> _PROBLEM STATEMENT_
Lines below starting with the line with "Instruction: Click the centered" and going on through the line with "Click the green top" must be output exactly; the rest of the records must be left out.

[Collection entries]
____

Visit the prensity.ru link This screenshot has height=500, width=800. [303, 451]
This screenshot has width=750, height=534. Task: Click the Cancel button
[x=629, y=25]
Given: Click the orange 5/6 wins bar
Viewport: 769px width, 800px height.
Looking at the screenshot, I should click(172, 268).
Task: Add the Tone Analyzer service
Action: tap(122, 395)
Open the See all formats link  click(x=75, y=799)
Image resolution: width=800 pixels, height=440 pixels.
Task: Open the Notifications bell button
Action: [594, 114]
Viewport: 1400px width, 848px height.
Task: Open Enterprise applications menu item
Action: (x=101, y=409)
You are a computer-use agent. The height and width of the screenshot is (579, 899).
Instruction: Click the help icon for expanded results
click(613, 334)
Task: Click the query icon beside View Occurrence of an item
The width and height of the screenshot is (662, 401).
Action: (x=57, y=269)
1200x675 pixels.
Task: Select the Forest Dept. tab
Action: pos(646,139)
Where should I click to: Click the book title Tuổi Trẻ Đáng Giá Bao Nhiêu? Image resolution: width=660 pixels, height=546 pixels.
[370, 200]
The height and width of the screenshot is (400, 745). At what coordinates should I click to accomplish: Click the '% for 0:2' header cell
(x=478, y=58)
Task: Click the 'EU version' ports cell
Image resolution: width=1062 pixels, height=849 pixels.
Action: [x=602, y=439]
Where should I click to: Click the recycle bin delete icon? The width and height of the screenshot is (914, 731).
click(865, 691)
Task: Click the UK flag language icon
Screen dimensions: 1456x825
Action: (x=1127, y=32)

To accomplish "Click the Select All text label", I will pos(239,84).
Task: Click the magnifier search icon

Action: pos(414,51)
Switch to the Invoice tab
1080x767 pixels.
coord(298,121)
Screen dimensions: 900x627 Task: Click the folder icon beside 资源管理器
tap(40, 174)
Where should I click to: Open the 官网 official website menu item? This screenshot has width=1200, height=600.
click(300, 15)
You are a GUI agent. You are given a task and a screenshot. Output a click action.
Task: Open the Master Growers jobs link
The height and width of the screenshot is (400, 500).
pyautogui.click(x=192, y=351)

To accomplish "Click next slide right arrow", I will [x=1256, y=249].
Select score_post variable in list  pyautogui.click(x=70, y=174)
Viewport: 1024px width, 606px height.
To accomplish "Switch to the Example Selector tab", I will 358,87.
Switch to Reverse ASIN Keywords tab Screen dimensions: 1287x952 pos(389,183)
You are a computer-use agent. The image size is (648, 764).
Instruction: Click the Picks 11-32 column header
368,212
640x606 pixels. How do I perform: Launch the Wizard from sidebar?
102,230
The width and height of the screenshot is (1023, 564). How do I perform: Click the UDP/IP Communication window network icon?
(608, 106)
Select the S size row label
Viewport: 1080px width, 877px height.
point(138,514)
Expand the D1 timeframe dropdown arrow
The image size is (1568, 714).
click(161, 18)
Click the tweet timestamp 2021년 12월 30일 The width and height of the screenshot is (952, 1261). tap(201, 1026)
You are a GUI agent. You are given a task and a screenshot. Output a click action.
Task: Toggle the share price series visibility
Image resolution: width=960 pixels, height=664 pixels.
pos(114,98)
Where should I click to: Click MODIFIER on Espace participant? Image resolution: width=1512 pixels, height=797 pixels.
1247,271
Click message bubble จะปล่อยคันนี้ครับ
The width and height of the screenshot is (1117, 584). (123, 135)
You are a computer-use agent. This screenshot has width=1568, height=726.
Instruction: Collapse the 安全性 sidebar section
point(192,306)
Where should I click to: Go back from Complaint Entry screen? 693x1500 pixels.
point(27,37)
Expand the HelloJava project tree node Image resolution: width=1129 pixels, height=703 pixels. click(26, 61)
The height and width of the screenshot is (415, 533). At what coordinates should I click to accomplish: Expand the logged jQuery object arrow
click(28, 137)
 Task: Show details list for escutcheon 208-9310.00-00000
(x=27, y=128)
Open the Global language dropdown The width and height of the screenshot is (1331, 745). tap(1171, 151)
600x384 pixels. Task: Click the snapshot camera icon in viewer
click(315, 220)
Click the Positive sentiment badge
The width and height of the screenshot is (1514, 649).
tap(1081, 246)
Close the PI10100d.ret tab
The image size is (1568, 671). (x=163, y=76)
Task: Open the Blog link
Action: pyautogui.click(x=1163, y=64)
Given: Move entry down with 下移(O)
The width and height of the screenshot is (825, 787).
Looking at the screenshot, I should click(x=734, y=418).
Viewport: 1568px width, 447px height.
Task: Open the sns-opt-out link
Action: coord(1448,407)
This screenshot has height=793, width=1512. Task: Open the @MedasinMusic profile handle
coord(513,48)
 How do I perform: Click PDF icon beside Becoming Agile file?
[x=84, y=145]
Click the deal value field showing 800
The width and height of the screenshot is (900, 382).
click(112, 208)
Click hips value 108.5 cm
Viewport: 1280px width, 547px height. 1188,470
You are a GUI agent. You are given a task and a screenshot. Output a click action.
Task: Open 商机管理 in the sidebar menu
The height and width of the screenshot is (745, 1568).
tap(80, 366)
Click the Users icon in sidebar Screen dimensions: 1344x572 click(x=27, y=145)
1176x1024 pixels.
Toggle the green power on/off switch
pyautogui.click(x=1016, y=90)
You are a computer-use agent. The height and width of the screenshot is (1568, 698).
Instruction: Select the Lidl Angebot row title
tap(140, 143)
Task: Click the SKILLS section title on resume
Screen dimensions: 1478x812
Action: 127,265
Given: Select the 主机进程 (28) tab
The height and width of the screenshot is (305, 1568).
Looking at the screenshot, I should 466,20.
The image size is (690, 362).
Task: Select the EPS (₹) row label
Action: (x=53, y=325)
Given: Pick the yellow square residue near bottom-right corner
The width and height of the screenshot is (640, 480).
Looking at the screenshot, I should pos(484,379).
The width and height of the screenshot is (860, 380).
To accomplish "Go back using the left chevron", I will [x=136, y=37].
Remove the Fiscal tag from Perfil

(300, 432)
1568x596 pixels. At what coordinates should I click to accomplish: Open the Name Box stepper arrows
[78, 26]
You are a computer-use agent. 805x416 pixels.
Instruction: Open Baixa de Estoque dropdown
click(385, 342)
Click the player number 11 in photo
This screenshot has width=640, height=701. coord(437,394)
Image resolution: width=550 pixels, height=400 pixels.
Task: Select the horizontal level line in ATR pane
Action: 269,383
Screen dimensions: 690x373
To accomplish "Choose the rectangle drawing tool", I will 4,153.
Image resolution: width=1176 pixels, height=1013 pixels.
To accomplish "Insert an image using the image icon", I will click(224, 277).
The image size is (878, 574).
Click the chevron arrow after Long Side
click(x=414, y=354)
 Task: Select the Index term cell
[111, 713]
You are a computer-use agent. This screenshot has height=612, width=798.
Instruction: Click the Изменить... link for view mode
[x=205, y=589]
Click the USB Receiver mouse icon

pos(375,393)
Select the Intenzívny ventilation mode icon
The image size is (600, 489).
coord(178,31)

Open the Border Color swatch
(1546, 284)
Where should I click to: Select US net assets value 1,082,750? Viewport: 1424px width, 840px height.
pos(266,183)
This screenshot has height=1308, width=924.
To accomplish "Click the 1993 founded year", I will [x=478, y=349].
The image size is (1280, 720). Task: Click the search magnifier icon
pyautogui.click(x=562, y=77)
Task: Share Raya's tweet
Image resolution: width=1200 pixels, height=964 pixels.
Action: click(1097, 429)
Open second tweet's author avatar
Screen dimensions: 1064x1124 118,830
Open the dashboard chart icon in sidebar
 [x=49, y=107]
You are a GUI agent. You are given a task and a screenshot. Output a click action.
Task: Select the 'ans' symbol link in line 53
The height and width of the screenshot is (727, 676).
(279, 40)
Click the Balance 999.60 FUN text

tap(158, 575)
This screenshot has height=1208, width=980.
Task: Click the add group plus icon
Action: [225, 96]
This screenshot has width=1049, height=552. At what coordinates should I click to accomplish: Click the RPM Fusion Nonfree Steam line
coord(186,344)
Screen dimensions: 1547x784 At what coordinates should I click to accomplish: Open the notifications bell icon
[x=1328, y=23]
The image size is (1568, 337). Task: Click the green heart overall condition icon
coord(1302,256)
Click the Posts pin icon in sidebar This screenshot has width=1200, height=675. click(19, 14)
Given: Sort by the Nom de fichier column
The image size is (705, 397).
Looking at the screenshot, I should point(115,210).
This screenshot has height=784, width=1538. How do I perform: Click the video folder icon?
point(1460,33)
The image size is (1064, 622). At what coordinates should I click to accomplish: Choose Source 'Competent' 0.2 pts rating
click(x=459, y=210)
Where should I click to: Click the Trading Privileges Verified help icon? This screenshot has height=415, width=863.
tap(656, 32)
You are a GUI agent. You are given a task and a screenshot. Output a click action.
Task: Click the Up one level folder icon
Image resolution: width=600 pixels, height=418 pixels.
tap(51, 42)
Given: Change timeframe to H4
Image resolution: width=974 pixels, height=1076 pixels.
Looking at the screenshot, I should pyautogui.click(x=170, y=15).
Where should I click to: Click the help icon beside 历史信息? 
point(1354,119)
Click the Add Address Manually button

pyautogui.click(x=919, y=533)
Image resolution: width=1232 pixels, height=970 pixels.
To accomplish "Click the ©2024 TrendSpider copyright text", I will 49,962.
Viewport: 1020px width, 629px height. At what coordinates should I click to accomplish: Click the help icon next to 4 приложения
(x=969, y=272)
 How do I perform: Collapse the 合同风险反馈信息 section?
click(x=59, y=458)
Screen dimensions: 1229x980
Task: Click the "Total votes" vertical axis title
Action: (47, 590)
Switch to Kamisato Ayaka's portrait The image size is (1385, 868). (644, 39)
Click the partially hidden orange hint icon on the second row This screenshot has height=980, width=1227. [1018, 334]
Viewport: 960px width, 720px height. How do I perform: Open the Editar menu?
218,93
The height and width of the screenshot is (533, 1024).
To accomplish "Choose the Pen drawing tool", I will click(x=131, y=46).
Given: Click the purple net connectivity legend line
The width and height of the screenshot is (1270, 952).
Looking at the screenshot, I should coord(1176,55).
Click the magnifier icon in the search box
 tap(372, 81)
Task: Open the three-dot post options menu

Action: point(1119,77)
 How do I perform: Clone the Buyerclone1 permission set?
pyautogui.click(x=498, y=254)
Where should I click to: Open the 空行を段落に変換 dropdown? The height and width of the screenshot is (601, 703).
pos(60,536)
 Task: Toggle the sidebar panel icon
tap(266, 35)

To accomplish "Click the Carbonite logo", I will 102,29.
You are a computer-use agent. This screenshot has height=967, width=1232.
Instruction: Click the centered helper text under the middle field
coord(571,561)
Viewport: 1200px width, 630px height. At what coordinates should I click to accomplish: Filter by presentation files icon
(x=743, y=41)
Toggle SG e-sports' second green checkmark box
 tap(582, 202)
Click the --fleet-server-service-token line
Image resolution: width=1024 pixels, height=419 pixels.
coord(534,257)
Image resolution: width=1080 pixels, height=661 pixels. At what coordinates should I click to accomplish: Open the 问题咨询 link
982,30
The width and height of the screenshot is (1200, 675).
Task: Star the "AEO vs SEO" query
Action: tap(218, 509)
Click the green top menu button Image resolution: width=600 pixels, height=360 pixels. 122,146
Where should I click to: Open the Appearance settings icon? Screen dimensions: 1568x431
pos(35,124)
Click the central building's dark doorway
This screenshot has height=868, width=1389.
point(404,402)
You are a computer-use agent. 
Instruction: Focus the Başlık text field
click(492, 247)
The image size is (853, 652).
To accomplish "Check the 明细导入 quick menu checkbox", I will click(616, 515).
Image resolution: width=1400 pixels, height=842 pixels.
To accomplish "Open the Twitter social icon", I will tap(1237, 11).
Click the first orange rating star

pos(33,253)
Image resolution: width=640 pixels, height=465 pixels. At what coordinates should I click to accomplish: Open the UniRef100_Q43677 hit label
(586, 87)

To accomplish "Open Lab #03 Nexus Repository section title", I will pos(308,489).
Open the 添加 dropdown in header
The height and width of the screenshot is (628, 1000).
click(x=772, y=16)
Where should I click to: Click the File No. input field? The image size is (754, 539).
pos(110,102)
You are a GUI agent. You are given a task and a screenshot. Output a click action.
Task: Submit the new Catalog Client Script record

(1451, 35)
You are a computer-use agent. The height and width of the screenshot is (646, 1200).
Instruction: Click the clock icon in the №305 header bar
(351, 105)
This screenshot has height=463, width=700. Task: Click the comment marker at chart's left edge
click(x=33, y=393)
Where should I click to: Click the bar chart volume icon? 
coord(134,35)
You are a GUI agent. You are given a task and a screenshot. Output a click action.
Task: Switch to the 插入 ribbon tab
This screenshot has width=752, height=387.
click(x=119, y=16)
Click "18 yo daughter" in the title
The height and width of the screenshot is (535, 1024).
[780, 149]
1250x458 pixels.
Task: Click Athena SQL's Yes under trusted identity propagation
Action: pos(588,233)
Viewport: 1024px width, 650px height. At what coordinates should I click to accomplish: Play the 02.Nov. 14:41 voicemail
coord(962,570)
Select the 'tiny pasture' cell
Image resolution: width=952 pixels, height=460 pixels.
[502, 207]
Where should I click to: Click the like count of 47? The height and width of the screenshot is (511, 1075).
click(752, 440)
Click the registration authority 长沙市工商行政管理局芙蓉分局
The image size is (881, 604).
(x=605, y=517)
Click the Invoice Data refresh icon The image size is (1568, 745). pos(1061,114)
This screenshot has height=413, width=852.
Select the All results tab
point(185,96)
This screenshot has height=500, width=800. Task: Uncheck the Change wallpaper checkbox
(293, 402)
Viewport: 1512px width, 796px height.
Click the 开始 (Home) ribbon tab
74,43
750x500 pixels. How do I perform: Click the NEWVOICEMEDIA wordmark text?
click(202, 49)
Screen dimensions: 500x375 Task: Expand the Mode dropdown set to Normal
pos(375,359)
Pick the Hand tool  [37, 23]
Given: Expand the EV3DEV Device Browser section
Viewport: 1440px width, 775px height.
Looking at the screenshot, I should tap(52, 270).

____

> _YOUR SOLUTION_
Instruction: Click the centered helper text under the middle field
coord(571,561)
Viewport: 1200px width, 630px height. At what coordinates should I click to accomplish: Filter by presentation files icon
(x=743, y=41)
Toggle SG e-sports' second green checkmark box
 tap(582, 202)
Click the --fleet-server-service-token line
Image resolution: width=1024 pixels, height=419 pixels.
coord(534,257)
Image resolution: width=1080 pixels, height=661 pixels. At what coordinates should I click to accomplish: Open the 问题咨询 link
982,30
The width and height of the screenshot is (1200, 675).
Task: Star the "AEO vs SEO" query
Action: tap(218, 509)
Click the green top menu button Image resolution: width=600 pixels, height=360 pixels. 122,146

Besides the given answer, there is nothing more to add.